Gagosian himself is estimated to clear $1 billion in sales annually and is among a small group of gallery owners whose appetites are omnivorous: He works across the contemporary and modern eras, representing living artists like John Currin and Mark Grotjahn while also dealing on behalf of the estates of Alberto Giacometti, Richard Avedon and Helen Frankenthaler. He exhibits a wide range of work, from Instagram images appropriated by Richard Prince to boulders-as-sculpture by cerebral artist Michael Heizer. At the same time, he conducts sales on the so-called secondary market—a term he hates—by privately buying and selling artworks to clients. He was also an early proponent of the museum-quality show within a private gallery, securing sought-after loans of historic works that are often not for sale.

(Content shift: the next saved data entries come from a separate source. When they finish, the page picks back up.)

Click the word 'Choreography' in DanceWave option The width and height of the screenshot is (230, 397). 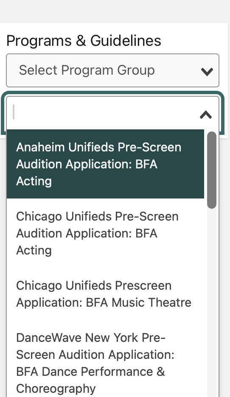pos(56,389)
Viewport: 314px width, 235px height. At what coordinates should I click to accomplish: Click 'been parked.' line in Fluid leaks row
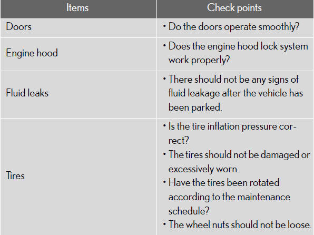[x=195, y=107]
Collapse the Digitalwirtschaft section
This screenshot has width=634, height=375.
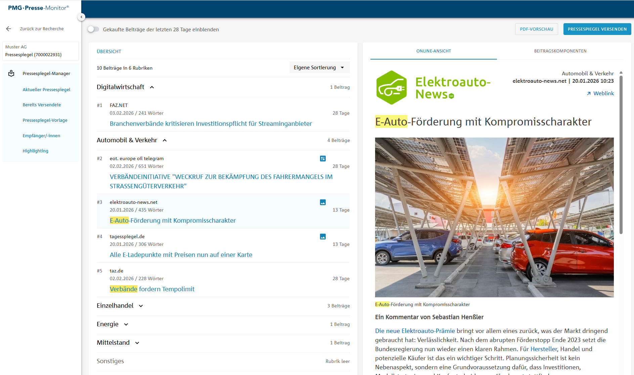pos(152,87)
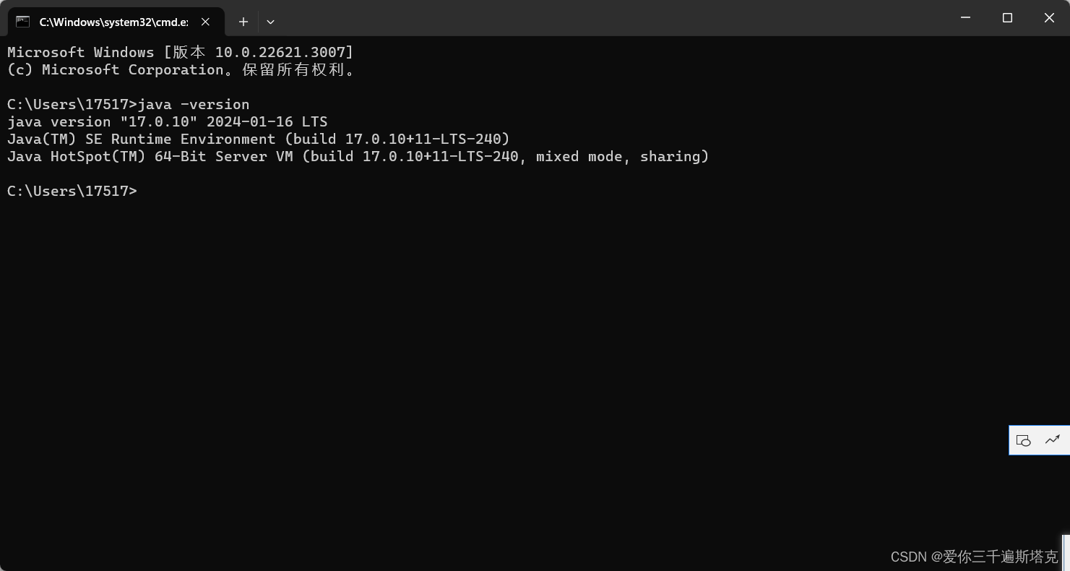Click the X icon on the cmd.exe tab
Screen dimensions: 1070x571
[x=204, y=22]
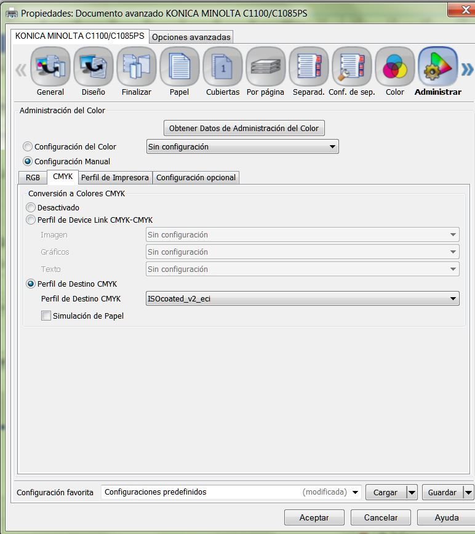The image size is (475, 534).
Task: Expand the Configuración del Color dropdown
Action: tap(242, 147)
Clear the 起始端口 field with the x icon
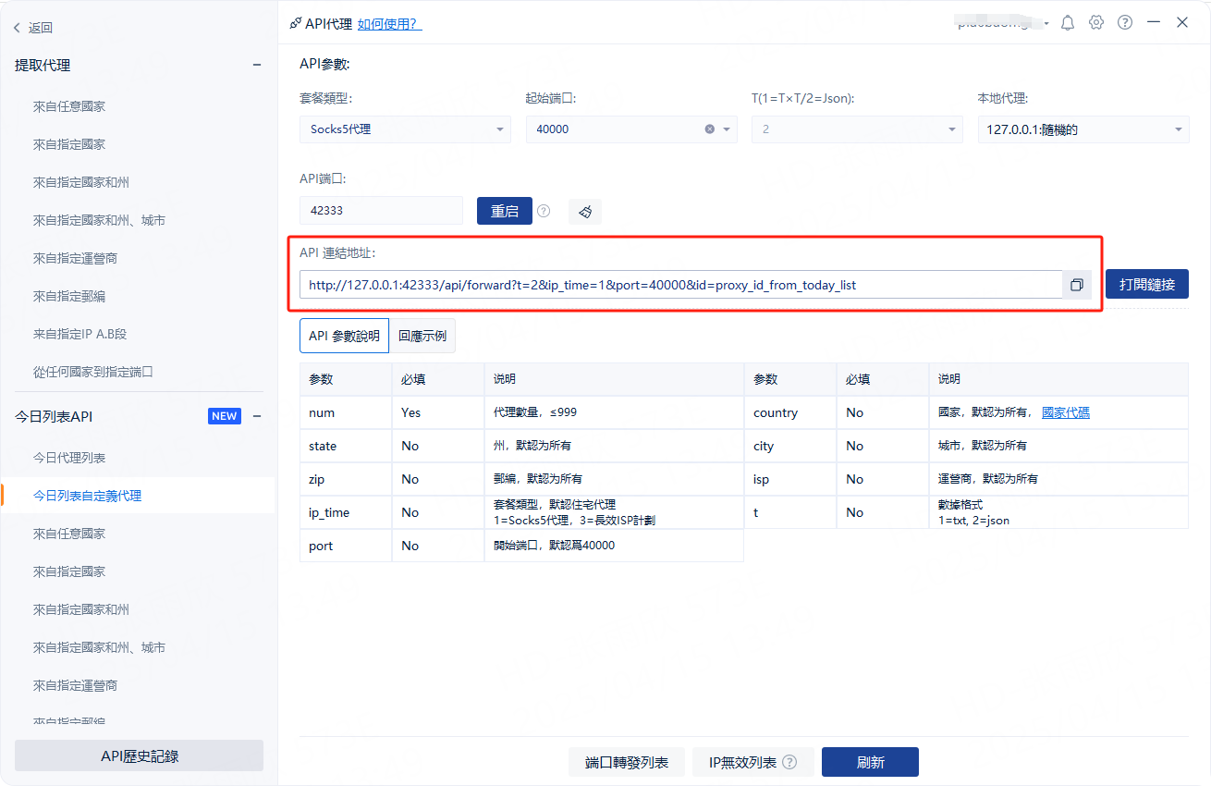1211x786 pixels. pyautogui.click(x=710, y=129)
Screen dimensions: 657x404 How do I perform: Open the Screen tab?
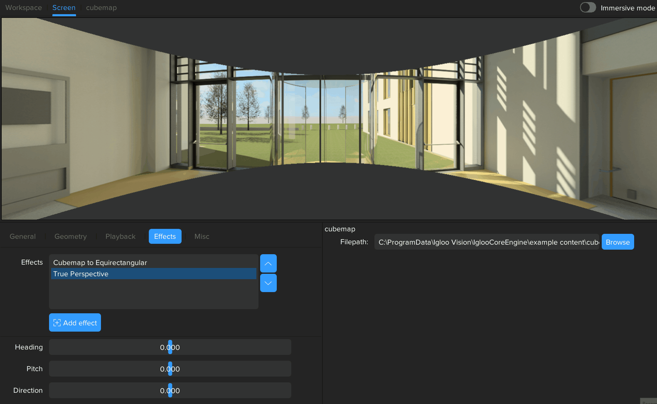pos(64,7)
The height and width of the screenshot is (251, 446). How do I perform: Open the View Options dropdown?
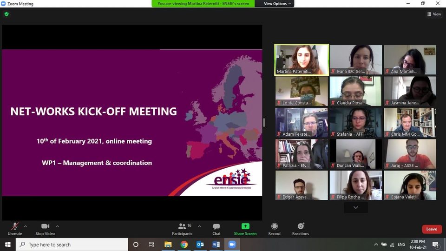point(278,4)
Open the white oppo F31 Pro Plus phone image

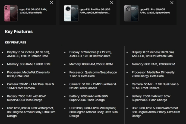click(71, 13)
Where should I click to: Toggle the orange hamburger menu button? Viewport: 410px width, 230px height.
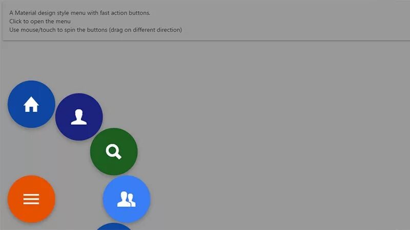point(31,199)
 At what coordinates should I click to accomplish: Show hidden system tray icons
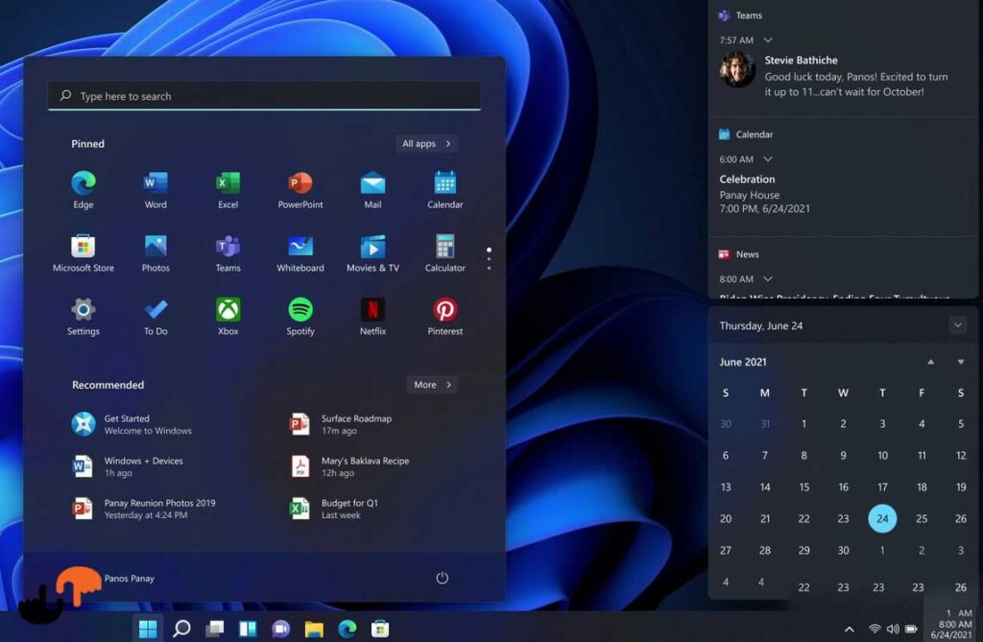[x=849, y=630]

Such wide-ranging exhibitions have included a show on Baroque master Peter Paul Rubens in 1995 and 2009’s Picasso: Mosqueteros, co-curated by Picasso biographer John Richardson, which drew 100,000 visitors to the gallery to see the artist’s less-examined late work.

Gagosian does all of this on an unprecedented scale, with 16 locations from Hong Kong to New York’s Chelsea, around 200 employees, a publishing arm that produces 40 books a year, a quarterly magazine and an in-house newspaper—even a retail storefront that sells Warhol Campbell’s Soup candles and butterfly-print deck chairs by Gagosian artist Damien Hirst.